Según dicho periódico, aunque la existencia de ADN en la silla de ruedas salió a la luz hace algunos meses, no se sabía que los restos genéticos pertenecientes a la joven no estaban en el asiento del carrito, tal y como, por lógica, deberían haber estado si el cuerpo hubiese sido transportado en él. 

Ahora ha resultado que los restos de ADN estaban en la empuñadura de la silla de ruedas, un hallazgo poco compatible con la hipótesis judicio-policial de que el cadáver de Marta salió de la casa en ese carrito. Estos análisis están incluidos en los tomos del sumario que se acumula en el Juzgado de Instrucción 4, aunque el detalle de que el ADN estuviese en los mangos de la silla de ruedas y no en el asiento había pasado, al menos hasta ahora, desapercibido.

También se hallaron el carrito de la difunta madre de Miguel Carcaño otros restos genéticos, varios cabellos que aparecieron en el asiento, pero las conclusiones de los especialistas rechazaron que perteneciesen a la víctima.

En la confesión inicial de Miguel Carcaño, Marta del Castillo fue sacada de la vivienda de su asesino en una silla de ruedas y luego fue transportada en una motocicleta hasta el puente desde el que fue arrojada al río Guadalquivir.

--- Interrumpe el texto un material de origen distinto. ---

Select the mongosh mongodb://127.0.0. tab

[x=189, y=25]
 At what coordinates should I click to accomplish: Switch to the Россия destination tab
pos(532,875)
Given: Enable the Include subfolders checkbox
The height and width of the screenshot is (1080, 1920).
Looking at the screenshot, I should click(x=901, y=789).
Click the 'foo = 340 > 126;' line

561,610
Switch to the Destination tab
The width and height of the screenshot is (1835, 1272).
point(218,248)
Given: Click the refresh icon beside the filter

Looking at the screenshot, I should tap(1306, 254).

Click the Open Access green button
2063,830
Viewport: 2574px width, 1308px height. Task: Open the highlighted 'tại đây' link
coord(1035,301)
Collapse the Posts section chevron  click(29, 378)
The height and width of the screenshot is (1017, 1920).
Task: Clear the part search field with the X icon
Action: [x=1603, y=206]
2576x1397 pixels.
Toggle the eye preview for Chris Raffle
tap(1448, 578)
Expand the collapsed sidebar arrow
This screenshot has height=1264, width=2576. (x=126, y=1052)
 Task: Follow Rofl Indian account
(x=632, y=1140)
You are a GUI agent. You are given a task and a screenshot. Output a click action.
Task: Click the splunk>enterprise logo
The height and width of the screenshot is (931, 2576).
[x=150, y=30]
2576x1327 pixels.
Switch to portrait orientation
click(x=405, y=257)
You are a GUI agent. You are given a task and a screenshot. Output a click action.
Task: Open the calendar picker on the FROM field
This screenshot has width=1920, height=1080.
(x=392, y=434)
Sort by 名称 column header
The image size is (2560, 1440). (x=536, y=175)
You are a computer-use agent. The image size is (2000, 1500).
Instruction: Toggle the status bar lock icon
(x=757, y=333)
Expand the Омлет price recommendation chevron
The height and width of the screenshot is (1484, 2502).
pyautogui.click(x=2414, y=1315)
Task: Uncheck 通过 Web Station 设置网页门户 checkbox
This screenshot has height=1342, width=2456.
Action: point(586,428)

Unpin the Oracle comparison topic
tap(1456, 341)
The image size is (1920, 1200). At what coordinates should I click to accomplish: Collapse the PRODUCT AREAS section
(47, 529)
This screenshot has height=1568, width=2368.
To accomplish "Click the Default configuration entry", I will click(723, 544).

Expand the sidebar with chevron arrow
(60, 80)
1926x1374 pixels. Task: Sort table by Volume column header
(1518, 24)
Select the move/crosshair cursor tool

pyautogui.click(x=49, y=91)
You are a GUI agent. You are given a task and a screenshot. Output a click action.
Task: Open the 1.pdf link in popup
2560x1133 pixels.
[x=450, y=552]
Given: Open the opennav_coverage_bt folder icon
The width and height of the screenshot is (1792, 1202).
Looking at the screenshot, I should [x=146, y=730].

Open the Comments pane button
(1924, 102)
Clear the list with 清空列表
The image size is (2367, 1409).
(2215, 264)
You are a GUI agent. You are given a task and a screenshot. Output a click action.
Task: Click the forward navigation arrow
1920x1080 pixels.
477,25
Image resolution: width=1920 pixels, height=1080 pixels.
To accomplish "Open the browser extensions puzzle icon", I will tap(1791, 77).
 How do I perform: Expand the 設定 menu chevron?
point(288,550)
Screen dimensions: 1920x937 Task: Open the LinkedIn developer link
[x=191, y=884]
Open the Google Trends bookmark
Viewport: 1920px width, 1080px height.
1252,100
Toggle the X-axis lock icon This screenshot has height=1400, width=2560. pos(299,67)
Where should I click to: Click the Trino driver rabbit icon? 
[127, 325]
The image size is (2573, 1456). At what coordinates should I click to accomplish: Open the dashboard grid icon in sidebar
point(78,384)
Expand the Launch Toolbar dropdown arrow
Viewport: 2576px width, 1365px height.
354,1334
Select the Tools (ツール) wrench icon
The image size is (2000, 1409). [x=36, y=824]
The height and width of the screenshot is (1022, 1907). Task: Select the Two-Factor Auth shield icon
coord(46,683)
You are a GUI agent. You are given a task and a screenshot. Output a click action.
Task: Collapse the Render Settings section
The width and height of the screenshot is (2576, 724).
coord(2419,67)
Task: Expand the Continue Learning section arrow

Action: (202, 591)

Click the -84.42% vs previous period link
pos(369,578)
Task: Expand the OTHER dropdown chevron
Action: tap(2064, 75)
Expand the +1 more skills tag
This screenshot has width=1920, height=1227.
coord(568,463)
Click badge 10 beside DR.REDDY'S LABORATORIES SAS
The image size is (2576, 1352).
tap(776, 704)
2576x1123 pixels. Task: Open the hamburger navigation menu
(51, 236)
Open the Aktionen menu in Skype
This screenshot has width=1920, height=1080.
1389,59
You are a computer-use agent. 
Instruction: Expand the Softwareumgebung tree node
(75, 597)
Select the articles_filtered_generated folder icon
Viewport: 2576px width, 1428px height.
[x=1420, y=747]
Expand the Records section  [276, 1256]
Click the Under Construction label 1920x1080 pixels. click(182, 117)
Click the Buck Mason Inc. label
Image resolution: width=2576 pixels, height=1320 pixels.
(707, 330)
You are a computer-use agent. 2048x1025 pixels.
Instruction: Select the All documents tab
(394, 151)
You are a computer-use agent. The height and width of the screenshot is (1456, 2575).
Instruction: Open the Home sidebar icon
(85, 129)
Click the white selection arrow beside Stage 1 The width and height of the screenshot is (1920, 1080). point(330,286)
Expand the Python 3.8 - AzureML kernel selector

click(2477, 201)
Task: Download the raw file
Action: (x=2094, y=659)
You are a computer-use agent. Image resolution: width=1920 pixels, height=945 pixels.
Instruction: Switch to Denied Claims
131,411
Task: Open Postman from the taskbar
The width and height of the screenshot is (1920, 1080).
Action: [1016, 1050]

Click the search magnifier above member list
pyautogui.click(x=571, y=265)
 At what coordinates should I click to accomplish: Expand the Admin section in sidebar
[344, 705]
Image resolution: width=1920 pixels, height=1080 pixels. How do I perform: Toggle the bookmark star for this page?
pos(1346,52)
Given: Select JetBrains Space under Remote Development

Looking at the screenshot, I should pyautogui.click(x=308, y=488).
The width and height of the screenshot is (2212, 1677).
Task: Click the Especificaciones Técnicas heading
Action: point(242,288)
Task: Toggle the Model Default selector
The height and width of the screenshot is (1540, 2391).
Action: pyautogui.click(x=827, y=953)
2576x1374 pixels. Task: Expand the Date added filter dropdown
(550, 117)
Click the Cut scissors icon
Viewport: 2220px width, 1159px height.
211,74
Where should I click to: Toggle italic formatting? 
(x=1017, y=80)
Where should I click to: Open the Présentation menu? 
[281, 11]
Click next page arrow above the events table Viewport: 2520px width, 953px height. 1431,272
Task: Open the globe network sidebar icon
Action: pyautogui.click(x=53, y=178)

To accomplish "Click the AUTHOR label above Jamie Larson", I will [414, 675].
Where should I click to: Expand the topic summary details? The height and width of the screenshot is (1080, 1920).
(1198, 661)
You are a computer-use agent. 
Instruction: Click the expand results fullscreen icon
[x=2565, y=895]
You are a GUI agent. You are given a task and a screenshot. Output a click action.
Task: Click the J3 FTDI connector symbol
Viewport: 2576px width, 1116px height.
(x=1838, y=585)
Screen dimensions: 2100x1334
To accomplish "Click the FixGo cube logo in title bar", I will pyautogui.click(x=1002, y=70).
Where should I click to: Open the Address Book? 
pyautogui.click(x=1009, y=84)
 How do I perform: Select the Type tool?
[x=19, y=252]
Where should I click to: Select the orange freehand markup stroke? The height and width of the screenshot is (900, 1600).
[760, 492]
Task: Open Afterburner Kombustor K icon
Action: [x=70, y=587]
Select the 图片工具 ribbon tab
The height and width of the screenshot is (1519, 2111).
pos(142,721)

Según informó EFE, el cuerpo de la joven, de 17 años, fue transportado en moto entre el presunto asesino, Miguel y un amigo, Samuel que también fue detenido como cómplice. Miguel le llamó el mismo día de la desaparición de Marta, el 24 de enero, porque la había matado y no sabía cómo deshacerse del cadáver.

Samuel, cuando llegó a la casa de Miguel, en la calle León XIII del barrio de la Macarena, encontró el cadáver de Marta, al que montaron en la silla de ruedas que usaba la madre de Miguel antes de fallecer. En esa silla la transportaron hasta las afueras de la casa, donde estaba aparcada la moto de Miguel, en la que montaron a Marta para llevarla hasta el puente sobre el Guadalquivir, desde el que aseguran que la arrojaron al río.

Todas estas acciones las realizaron la madrugada del domingo 25 de enero, pocas horas después de que presuntamente Miguel matara a Marta tras golpearla en la cabeza con un objeto contundente, según ha relatado Samuel en la reconstrucción de los hechos practicada por la Policía.

Pero, claro, si no hay restos de ADN en el asiento de la silla y sólo la hay en la empuñadura, esta versión, admitida por la Policía y el juez, carece de fundamento suficiente.